Between 2010 and 2012, there were 321 maternal deaths (deaths that occurred either during pregnancy or up to 6 weeks after giving birth). A study carried out by Oxford University's National Perinatal Epidemiology Unit, this is equal to 10.1 per 100,000 pregnant women, in comparison with 11.4 per 100,000 between 2006 and 2008.

However, this reduction was motivated by a decrease in 'direct deaths' caused by difficulties such as blood clots, blood loss and eclampsia, which have fallen by half within the last decade. The amount of deaths from 'indirect causes' (worsened but not necessarily caused by pregnancy), such as flu, heart-disease and suicide, has broadly remained constant at just below 7 per 100,000.

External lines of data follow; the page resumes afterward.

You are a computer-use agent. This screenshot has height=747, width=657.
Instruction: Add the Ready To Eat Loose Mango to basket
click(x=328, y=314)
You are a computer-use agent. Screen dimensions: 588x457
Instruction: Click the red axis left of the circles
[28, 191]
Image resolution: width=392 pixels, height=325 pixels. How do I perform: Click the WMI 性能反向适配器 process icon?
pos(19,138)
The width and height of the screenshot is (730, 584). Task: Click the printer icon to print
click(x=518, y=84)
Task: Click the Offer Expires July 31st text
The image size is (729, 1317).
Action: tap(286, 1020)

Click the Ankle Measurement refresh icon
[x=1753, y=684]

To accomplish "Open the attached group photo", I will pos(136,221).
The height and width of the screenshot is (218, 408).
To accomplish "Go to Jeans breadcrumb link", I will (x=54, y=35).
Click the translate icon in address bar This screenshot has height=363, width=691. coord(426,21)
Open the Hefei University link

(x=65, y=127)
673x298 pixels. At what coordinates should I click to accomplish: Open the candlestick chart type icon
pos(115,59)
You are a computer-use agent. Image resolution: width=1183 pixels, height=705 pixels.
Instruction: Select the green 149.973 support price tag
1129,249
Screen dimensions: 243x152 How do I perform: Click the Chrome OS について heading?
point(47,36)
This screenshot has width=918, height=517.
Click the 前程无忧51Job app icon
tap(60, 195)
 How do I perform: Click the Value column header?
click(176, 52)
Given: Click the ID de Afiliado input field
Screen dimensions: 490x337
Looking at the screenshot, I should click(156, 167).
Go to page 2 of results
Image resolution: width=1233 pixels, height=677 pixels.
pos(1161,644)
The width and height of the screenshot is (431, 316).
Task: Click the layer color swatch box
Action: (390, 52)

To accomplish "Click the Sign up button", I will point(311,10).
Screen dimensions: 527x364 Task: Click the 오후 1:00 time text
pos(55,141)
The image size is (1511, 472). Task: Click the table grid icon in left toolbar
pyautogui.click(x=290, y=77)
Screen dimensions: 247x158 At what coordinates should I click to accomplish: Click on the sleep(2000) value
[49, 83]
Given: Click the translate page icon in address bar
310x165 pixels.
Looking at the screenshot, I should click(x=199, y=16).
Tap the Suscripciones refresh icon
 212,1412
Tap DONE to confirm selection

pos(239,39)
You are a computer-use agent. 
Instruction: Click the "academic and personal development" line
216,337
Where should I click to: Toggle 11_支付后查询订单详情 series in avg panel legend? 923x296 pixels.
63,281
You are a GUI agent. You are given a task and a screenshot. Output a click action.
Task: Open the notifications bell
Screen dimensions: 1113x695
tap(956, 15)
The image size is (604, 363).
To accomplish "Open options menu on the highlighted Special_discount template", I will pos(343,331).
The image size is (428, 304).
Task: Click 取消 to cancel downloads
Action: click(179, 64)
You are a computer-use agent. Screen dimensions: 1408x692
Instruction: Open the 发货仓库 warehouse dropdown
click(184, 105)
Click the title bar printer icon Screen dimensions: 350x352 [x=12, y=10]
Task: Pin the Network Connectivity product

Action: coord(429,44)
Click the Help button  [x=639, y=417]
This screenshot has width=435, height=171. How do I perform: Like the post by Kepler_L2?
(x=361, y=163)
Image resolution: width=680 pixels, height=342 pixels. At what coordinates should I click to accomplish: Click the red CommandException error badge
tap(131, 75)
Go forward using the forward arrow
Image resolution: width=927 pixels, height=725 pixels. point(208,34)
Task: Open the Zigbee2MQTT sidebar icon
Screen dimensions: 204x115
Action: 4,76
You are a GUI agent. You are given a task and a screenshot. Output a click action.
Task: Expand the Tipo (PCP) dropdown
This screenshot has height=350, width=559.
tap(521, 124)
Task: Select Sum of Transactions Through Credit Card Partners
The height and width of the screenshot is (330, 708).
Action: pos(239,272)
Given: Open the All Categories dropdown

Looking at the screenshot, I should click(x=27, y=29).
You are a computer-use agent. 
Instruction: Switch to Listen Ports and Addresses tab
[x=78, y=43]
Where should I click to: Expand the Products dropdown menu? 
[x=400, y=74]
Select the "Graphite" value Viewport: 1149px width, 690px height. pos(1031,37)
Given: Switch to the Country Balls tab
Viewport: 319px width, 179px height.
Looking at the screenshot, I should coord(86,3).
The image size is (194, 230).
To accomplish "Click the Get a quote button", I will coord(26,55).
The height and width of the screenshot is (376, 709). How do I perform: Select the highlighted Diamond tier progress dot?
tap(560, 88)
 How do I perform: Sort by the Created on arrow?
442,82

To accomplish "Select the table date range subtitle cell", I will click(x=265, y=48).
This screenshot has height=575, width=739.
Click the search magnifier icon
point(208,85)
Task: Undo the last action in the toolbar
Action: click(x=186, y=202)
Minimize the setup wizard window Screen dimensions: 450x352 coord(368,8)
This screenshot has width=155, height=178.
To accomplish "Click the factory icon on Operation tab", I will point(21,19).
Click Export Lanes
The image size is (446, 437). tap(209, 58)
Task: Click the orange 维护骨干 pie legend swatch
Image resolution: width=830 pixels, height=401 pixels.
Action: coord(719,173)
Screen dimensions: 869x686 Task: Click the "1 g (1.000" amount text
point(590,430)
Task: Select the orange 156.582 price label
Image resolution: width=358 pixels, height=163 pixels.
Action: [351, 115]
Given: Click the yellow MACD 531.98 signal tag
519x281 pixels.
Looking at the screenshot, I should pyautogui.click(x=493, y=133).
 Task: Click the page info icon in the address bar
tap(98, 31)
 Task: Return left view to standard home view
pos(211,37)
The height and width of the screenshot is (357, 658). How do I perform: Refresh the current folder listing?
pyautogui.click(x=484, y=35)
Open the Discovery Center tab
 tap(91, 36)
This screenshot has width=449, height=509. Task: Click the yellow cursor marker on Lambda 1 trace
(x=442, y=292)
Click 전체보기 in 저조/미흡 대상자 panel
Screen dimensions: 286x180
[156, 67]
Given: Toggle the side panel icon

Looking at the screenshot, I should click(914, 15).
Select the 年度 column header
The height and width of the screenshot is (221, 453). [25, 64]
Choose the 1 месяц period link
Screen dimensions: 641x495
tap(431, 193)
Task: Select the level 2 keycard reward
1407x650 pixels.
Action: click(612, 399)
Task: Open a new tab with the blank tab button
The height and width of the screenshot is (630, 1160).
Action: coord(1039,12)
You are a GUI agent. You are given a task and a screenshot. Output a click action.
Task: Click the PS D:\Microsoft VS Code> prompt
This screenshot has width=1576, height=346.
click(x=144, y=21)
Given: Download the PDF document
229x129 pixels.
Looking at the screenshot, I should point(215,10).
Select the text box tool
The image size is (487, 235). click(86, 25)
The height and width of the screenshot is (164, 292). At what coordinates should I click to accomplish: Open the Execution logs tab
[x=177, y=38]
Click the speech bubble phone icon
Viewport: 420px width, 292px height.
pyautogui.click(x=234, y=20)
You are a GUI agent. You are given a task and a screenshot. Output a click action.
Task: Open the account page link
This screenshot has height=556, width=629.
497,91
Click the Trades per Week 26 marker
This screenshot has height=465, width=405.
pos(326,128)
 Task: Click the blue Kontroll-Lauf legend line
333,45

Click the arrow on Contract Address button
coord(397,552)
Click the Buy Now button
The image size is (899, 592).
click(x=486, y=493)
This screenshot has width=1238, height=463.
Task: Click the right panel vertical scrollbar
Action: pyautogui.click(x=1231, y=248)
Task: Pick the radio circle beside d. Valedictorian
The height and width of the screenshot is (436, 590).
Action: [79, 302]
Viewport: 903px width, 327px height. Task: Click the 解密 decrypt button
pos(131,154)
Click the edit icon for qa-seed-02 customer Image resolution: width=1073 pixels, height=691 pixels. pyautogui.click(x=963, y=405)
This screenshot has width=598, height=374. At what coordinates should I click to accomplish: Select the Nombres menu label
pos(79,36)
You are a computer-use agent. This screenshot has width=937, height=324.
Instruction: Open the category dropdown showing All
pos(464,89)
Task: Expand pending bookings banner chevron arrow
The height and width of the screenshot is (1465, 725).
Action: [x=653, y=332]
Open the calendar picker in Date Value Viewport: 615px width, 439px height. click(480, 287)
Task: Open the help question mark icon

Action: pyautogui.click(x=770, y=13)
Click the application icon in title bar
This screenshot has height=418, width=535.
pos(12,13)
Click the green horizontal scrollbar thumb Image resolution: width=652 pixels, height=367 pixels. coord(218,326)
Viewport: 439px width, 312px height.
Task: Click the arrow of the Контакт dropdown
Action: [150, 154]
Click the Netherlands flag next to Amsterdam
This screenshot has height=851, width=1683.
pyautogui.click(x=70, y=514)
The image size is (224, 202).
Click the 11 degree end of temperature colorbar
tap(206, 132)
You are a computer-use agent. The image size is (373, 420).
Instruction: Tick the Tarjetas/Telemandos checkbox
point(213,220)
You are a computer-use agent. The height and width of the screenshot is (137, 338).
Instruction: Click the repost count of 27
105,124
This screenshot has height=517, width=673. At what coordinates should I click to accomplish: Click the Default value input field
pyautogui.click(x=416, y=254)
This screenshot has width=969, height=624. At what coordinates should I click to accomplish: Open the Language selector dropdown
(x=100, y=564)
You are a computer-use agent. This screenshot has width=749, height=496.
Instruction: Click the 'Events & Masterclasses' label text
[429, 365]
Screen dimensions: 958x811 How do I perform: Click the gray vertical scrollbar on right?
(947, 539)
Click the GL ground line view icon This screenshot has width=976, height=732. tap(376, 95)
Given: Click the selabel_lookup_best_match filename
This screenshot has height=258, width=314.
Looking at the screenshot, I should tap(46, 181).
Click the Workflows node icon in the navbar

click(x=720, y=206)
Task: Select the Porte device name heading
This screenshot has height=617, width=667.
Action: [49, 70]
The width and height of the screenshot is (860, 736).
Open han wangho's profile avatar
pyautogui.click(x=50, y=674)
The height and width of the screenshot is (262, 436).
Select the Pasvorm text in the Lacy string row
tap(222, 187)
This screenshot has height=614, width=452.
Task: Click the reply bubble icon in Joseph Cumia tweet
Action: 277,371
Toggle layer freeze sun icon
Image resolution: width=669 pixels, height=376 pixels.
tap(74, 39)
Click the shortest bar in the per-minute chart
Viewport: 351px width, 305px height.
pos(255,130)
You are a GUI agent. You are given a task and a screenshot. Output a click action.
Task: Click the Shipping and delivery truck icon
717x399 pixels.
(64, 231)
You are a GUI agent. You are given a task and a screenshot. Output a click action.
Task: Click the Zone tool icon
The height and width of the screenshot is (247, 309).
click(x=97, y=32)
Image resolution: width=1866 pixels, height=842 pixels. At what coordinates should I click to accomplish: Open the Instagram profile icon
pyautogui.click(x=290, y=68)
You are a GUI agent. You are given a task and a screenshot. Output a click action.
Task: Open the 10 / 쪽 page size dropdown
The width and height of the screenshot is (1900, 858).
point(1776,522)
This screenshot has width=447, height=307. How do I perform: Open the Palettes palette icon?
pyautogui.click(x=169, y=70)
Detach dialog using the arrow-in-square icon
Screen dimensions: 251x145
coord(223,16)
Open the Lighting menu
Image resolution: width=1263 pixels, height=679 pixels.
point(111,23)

The researchers found that over two thirds of mothers-to-be did not have access to the recommended antenatal care, and ¼ didn't receive the minimum level of care. This led the researchers to the conclusion that indirectly caused maternal deaths are still not being efficiently addressed.

Leader of the study, Professor Marian Knight, said that above all, there is a necessity for a concentrated effort on all parts to improve care for pregnant women with mental health issues before, during and after their pregnancy.

Authors of the research also said that well-timed recognition of problems, precise diagnosis, contribution of the appropriate member of senior staff and punctual treatment could actually make a life-saving difference. They recommend that pregnant women attend joint specialist and maternity appointments, to develop communication and increase convenience.

Knight has also advised pregnant women with pre-existing conditions to continue taking their medicine unless professionally advised by a professional, as stopping could cause potential harm to the unborn child.

This warning comes shortly after the death of Charlotte Bevan, who left the Bristol hospital she gave birth in and was found later in Avon gorge, on a cliff face. An investigation into her care has been launched, which will look at the possibility that she reduced her medication in order to breastfeed her baby.

Deaths from psychiatric causes only accounted for a small percentage of overall maternal deaths. However, the research studied deaths up to 6 weeks after giving birth, and 95 of the 419 'late' maternal deaths across the 3 years were a result of psychiatric causes.